Development and evaluation of ensemble learning models for detection of distributed denial-of-service attacks in ınternet of things

Abstract

Internet of Things that process tremendous confidential data have difficulty performing traditional security algorithms, thus their security is at risk. The security tasks to be added to these devices should be able to operate without disturbing the smooth operation of the system so that the availability of the system will not be impaired. While various attack detection systems can detect attacks with high accuracy rates, it is often impossible to integrate them into Internet of Things devices. Therefore, in this work, the new Distributed Denial-of-Service (DDoS) detection models using feature selection and learning algorithms jointly are proposed to detect DDoS attacks, which are the most common type encountered by Internet of Things networks. Additionally, this study evaluates the memory consumption of single-based, bagging, and boosting algorithms on the client-side which has scarce resources.

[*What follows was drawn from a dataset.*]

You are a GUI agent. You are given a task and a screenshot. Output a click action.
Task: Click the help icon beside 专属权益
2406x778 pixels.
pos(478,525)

Not only the evaluation of memory consumption but also development of ensemble learning models refer to the novel part of this study. The data set consisting of 79 features in total created for the detection of DDoS attacks was minimized by selecting the two most significant features. Evaluation results confirm that the DDoS attack can be detected with high accuracy and less memory usage by the base models compared to complex learning methods such as bagging and boosting models. As a result, the findings demonstrate the feasibility of the base models, for the Internet of Things DDoS detection task, due to their application performance.